# Problem statement
From the entries below, return only the lines starting at the one that contains "Click the Desktop Audio volume slider handle" and ending at the one that contains "Click the PDF", exactly as they stand.

(Stored records)
..........

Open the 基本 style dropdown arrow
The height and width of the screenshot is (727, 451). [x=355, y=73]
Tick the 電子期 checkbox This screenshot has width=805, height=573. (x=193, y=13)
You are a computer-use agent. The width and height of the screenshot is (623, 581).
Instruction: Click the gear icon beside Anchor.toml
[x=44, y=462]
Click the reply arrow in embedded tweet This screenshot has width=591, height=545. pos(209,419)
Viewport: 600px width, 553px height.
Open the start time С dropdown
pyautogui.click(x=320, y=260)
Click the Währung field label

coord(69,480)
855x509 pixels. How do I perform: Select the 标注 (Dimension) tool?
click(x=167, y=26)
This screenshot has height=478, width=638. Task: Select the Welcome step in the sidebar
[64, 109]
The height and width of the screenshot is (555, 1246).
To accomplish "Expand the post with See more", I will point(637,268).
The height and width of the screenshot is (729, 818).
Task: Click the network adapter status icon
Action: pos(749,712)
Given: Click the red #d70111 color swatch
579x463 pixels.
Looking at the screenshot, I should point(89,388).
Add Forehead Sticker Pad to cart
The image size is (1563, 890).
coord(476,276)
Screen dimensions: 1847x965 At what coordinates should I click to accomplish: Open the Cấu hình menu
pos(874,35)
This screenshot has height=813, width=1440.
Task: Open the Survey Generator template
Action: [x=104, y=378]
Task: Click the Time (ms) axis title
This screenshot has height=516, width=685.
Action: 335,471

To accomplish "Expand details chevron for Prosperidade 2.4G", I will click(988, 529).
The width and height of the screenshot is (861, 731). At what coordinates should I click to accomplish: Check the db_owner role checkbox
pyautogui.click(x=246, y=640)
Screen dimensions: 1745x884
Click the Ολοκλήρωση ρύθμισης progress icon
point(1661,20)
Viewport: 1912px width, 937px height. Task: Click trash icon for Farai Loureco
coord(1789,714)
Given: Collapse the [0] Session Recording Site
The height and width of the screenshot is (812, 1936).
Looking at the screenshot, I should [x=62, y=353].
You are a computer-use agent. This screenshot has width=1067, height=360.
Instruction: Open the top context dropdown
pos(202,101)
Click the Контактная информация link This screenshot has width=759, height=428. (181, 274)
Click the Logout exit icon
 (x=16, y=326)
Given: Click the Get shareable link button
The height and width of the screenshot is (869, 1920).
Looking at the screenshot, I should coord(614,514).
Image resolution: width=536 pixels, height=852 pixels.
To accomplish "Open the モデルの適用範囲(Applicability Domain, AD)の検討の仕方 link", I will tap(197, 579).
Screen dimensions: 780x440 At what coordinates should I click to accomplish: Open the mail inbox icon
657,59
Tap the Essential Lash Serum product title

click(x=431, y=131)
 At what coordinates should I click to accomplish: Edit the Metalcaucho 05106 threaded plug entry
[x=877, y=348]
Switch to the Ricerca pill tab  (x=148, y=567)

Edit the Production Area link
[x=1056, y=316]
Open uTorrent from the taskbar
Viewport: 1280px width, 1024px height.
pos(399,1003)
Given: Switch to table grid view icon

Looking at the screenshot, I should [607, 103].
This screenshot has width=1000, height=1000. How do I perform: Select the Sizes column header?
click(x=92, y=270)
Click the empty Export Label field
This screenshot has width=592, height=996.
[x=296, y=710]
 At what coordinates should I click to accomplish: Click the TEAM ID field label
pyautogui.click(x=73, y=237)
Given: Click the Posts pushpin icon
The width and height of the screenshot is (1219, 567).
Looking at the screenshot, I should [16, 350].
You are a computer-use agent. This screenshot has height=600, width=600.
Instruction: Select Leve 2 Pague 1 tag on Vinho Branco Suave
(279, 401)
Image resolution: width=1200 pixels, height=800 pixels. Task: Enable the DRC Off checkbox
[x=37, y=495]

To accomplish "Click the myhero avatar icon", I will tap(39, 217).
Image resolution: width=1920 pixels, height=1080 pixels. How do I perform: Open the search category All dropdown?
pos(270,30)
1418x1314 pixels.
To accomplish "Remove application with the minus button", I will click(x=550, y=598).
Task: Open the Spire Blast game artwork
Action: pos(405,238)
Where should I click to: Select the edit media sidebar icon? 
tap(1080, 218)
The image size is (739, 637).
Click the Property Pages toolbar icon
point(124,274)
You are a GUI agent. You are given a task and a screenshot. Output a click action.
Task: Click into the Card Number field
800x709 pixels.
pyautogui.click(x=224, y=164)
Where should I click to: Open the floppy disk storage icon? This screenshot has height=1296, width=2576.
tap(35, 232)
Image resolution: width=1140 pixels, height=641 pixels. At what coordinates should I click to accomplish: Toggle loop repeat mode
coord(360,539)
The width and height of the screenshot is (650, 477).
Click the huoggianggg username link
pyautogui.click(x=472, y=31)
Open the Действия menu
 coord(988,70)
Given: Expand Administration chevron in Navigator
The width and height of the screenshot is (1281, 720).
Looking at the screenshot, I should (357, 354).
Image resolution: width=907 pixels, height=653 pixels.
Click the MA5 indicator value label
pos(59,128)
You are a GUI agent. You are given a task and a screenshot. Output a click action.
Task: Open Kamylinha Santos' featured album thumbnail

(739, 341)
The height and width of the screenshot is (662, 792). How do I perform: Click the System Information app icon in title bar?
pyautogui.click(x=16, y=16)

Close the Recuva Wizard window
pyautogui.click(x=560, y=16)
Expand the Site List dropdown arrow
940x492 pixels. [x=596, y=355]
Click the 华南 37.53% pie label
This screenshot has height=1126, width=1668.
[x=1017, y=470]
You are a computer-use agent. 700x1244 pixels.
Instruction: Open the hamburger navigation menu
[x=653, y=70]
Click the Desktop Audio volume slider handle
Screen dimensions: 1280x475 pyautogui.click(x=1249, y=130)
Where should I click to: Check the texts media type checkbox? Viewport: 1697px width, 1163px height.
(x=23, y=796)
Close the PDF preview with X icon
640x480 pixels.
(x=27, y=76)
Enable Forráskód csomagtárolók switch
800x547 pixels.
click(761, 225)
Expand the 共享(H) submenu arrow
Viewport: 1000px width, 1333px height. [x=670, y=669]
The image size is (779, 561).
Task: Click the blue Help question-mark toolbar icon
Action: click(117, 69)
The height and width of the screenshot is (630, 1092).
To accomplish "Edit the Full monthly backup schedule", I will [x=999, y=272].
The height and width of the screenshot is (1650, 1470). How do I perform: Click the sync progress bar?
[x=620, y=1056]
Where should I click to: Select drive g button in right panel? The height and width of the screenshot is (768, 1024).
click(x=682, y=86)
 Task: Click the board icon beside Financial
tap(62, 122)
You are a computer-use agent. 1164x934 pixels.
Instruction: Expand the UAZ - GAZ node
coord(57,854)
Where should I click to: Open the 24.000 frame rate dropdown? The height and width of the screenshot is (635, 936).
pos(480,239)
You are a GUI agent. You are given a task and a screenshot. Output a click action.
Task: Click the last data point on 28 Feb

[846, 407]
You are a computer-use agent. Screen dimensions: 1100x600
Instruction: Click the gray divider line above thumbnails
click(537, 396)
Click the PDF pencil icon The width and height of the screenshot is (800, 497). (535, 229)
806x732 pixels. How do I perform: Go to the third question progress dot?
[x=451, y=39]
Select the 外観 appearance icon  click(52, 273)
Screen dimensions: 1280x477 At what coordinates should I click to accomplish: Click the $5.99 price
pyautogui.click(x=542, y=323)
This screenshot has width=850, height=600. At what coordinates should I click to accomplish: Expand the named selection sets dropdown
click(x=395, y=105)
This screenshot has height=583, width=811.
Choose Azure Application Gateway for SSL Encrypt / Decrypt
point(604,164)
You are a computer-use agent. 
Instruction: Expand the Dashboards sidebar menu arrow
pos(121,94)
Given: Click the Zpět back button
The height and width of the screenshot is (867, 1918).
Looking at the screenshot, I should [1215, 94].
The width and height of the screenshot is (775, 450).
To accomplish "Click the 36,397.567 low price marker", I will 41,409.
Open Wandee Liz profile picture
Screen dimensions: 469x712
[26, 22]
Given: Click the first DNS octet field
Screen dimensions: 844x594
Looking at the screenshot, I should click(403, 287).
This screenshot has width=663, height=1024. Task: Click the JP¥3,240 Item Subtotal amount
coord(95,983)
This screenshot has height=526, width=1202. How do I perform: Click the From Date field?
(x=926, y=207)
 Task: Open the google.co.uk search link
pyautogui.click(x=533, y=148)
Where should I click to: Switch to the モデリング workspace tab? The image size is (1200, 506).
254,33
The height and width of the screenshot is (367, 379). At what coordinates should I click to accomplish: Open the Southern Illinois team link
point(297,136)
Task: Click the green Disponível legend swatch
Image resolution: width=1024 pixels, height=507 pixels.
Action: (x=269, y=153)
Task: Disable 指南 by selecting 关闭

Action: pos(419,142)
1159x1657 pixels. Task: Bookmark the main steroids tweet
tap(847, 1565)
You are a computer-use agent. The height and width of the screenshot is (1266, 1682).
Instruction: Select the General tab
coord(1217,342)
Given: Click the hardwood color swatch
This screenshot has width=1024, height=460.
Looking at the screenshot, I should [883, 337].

..........

# Finished task
Click the Desktop Audio volume slider handle
Screen dimensions: 1280x475 pyautogui.click(x=1249, y=130)
Where should I click to: Check the texts media type checkbox? Viewport: 1697px width, 1163px height.
(x=23, y=796)
Close the PDF preview with X icon
640x480 pixels.
(x=27, y=76)
Enable Forráskód csomagtárolók switch
800x547 pixels.
click(761, 225)
Expand the 共享(H) submenu arrow
Viewport: 1000px width, 1333px height. [x=670, y=669]
The image size is (779, 561).
Task: Click the blue Help question-mark toolbar icon
Action: click(117, 69)
The height and width of the screenshot is (630, 1092).
To accomplish "Edit the Full monthly backup schedule", I will [x=999, y=272].
The height and width of the screenshot is (1650, 1470). How do I perform: Click the sync progress bar?
[x=620, y=1056]
Where should I click to: Select drive g button in right panel? The height and width of the screenshot is (768, 1024).
click(x=682, y=86)
 Task: Click the board icon beside Financial
tap(62, 122)
You are a computer-use agent. 1164x934 pixels.
Instruction: Expand the UAZ - GAZ node
coord(57,854)
Where should I click to: Open the 24.000 frame rate dropdown? The height and width of the screenshot is (635, 936).
pos(480,239)
You are a GUI agent. You are given a task and a screenshot. Output a click action.
Task: Click the last data point on 28 Feb

[846, 407]
You are a computer-use agent. Screen dimensions: 1100x600
Instruction: Click the gray divider line above thumbnails
click(537, 396)
Click the PDF pencil icon The width and height of the screenshot is (800, 497). (535, 229)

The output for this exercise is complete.